I have an example which is workingfine. With this example (provided below), I can detect the encoding of file using the universaldetector framework from mozilla.
But I want that this example to detect the encoding of input and not of the file for Example using class Scanner? How can I modify the code below to detect the encoding of input instead of file?
import java.io.File;
import java.io.FileWriter;
import java.io.IOException;
import org.mozilla.universalchardet.UniversalDetector;
public class TestDetector {
public static void main(String[] args) throws java.io.IOException {
byte[] buf = new byte[4096];
java.io.FileInputStream fis = new java.io.FileInputStream("C:\\Users\\khalat\\Desktop\\Java\\toti.txt");
// (1)
UniversalDetector detector = new UniversalDetector(null);
// (2)
int nread;
while ((nread = fis.read(buf)) > 0 && !detector.isDone()) {
detector.handleData(buf, 0, nread);
}
// (3)
detector.dataEnd();
// (4)
String encoding = detector.getDetectedCharset();
if (encoding != null) {
System.out.println("Detected encoding = " + encoding);
} else {
System.out.println("No encoding detected.");
}
// (5)
detector.reset();
}
}
i found a elegant example wich can test at least, wether the charatcht is ISO-8859-1 see code below.

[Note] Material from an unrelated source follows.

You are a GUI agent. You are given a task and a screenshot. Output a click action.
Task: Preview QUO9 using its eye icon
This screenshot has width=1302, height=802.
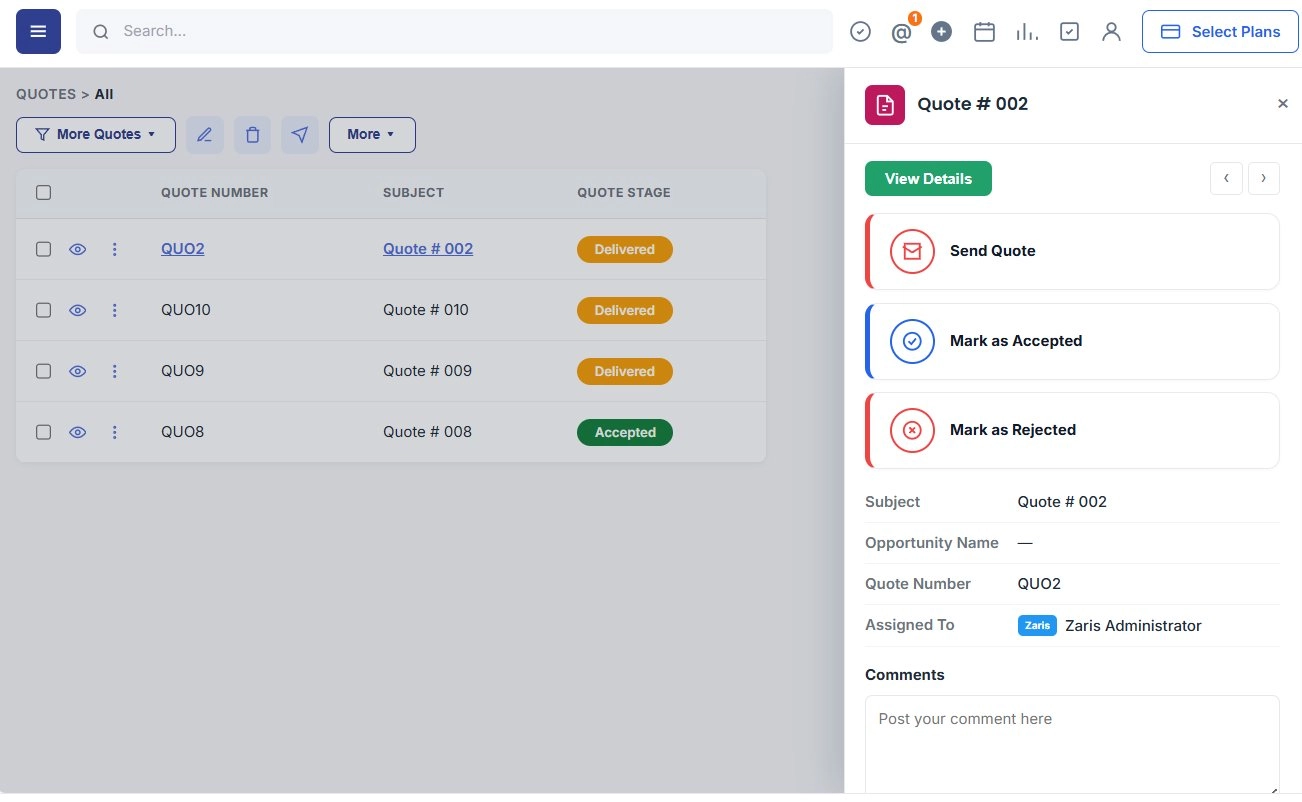(78, 371)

public class TestIso88591 {
public static void main(String[] args){
if(TestIso88591.testISO("ü")){
System.out.println("True");
}
else{
System.out.println("False");
}
}
public static boolean testISO(String text){
return Charset.forName(CharEncoding.ISO_8859_1).newEncoder().canEncode(text);
}
}
now i hav question to expert Java .there is a posibillity to test charachter wether it is ISO-8859-5 or ISO-8859-7? yes yes I know there is utf-8 but my exact question its how can i test the iso-8859-5 charachter. because the input data should be stored in SAP and SAP can handel only with ISO-8859-1 CHarachter. I need that as soon as.
OK I researched a bit more. And the result is. It is useless to read bytes from stdin to guess the encoding, because the java API let you directly read the input as a string which is already encoded ;) The only usecase for this dector is when you get a stream of unknown bytes from a file or socket etc. to guess how to decode it in a java string.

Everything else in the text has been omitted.